Politik
Zahl der Vorfälle nimmt zu

Wie weiter nach Hundebiss? Zuger Politiker uneins

Der Kanton Zug hat vor einigen Jahren den Vorschlag eines Hundegesetzes versenkt. (Bild: Pexels)

Die Zahl der Hundebiss-Vorfälle ist in den letzten acht Jahren deutlich gestiegen. Zeit, um im Parlament erneut über ein Hundegesetz zu diskutieren? Die Fraktionschefs des Kantonsrats hätten nichts dagegen. Auch wenn sich die Ideen, was genau geregelt werden sollte, deutlich unterscheiden.

Der Hundebiss-Vorfall, der sich vor wenigen Wochen in Neuheim ereignete, macht viele Zugerinnen betroffen.

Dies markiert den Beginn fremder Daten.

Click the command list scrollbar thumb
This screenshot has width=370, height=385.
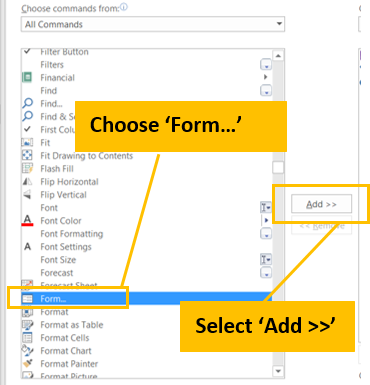[x=278, y=168]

Ein Miniature Bull Terrier hatte in der Zuger Berggemeinde ein 9-jähriges Kind spitalreif gebissen. Auch wenn die Schwere dieses spezifischen Vorfalls aussergewöhnlich ist; dass Menschen im Kanton Zug von Hunden gebissen werden, kommt oft vor (zentralplus berichtete).

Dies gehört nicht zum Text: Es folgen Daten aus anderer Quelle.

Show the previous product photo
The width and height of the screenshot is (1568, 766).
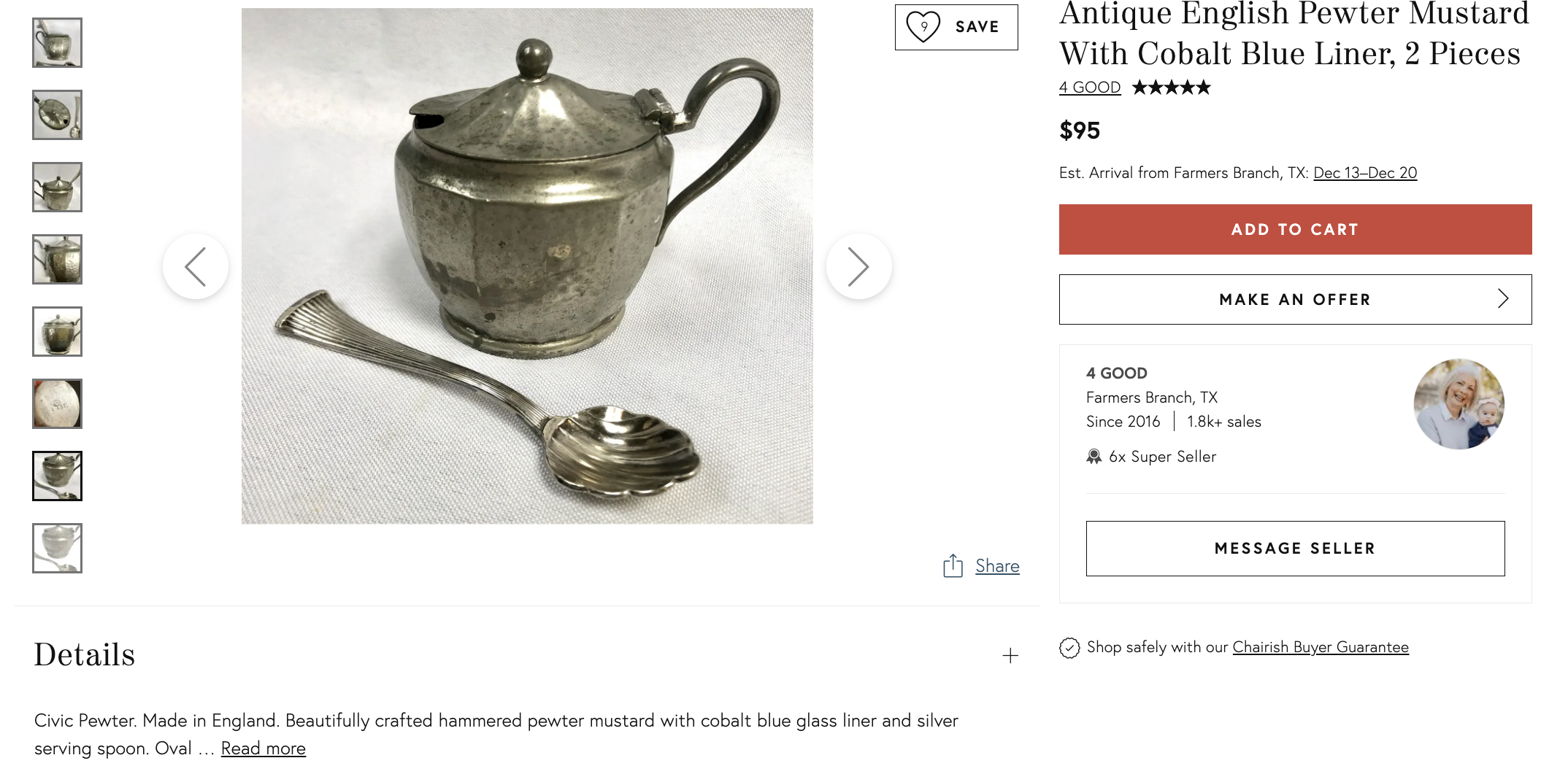(x=196, y=266)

Allein im vergangenen Jahr gab es im Kanton Zug 127 Biss-Vorfälle mit Hunden. Dabei wurden 65 Erwachsene und 18 Kinder verletzt. Zum Vergleich: In den Jahren 2010 bis 2014 wurden jährlich zwischen 61 und 83 Hundebisse gemeldet. Danach zeigt die Kurve nach oben. Am meisten Vorfälle, nämlich 136, gab es im Jahr 2021.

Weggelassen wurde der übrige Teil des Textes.